EDIT: I should mention that I haven’t tried @jbobrow’s suggestion of using the Adafruit modified driver for the USBtinyISP. I might give that a try myself when I get home.
So we have a definite correlation on the “no COM ports” thing. I’m going to do some more digging this morning to try and establish a causal relationship between that and the issue at hand, and to then come up with a workaround. If I can just get the Arduino IDE to emit some debug logs so I can see the command line it’s constructing to fork avrdude …
More later; unless @jbobrow beats me to it, which I bet he will!
@MikeSynnott Darn I wish I had brought my laptop into work to try this on my break… I’ll try it out later this evening and report back. Thanks for figuring this out!
@MikeSynnott Just wanted to follow up, this fix looks like it works for me as well! @jbobrow might be worth pinning this solution somewhere, possibly on the support site?
@jbobrow: Dude, I love the work you’re doing and I’m delighted to have been able to take some of the burden off you. You continue to focus on all the difficult stuff and let the rest of us in the community help each other out with this simple stuff.
As regards the workaround, I’ve discovered you don’t actually have to set the upload.verify setting to false. Just set the serial.port setting to COM1 (or anything you like) and the workaround will, er, work!
So here’s the consolidated list of steps to follow:
On the Arduino IDE menu, navigate to File -> Preferences (or hit [Ctrl] Comma)
The Preferences dialog will appear and, near the bottom of that dialog, it will show you the full path to the preferences.txt file itself.
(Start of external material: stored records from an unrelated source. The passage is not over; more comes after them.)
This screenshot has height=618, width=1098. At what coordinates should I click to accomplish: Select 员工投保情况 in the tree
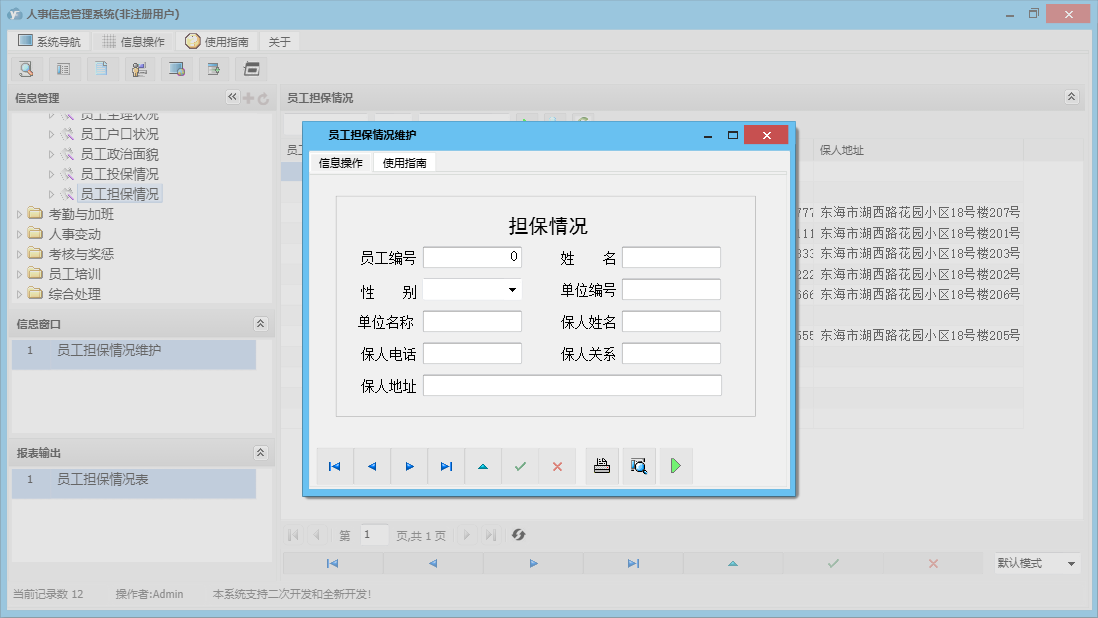point(119,173)
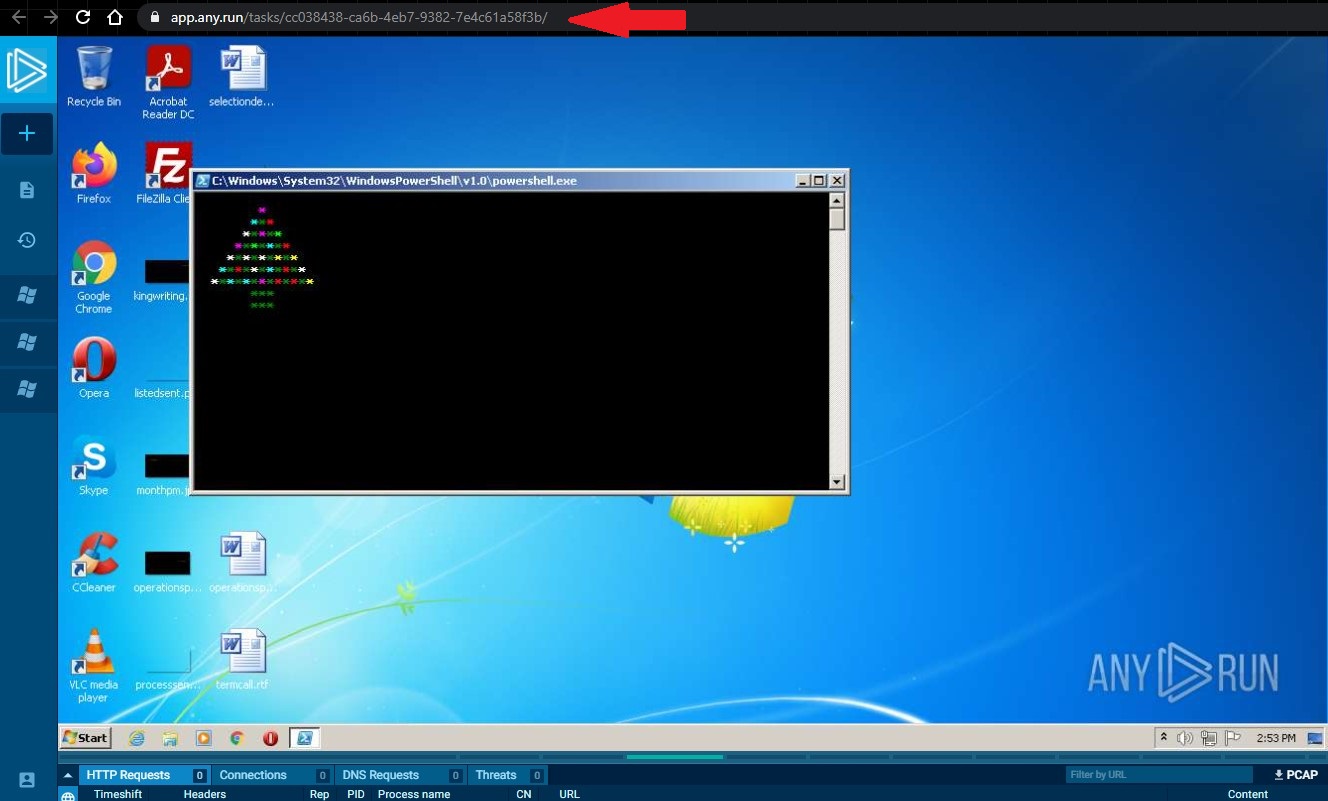This screenshot has height=801, width=1328.
Task: Click the Filter by URL field
Action: coord(1160,773)
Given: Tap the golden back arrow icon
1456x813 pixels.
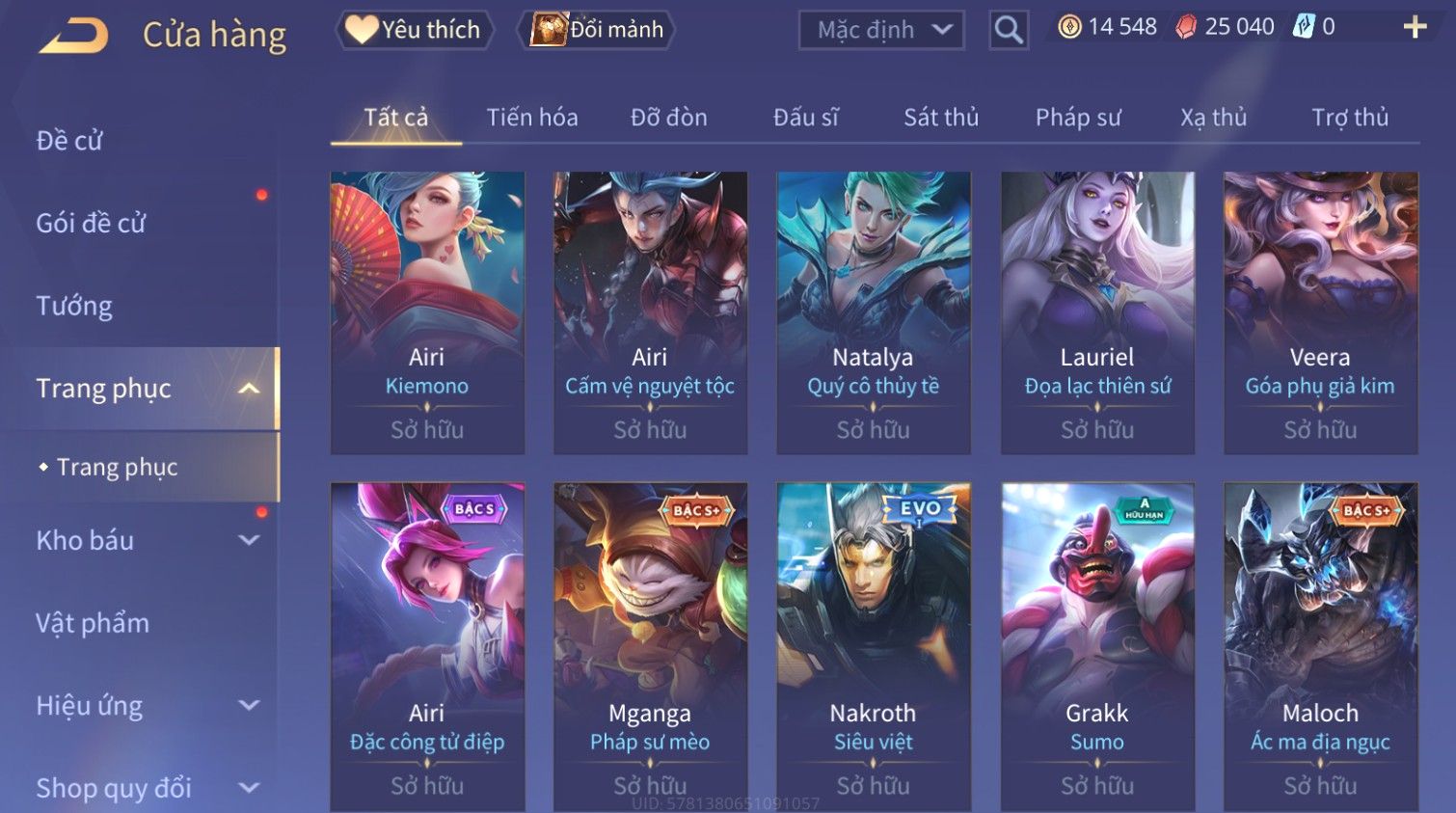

Click on the full path to the preferences.txt file and the Arduino IDE will open a file browser window showing you preferences.txt
IMPORTANT: Shut down the Arduino IDE app now.
Open the preferences.txt file in your favourite text editor, and edit it as follows:
— Set the value of the serial.port setting to COM1
Save the changes and exit from your text editor.
Restart the Arduino IDE and try an upload to your Blink tile. It should work with no errors.
Hi…on a new install, there would be no need to select a serial port with these boards. However, the newly added message is still shown, and uploading is prevented. On a system without serial ports, where a port has never been selected before, this completely prevents users from uploading their sketches.
Are you having this issue right now? Curious to know if the current solution is still applicable or if this is a new issue that the forum can help with. Looking for a bit of clarification on your post. Also, welcome!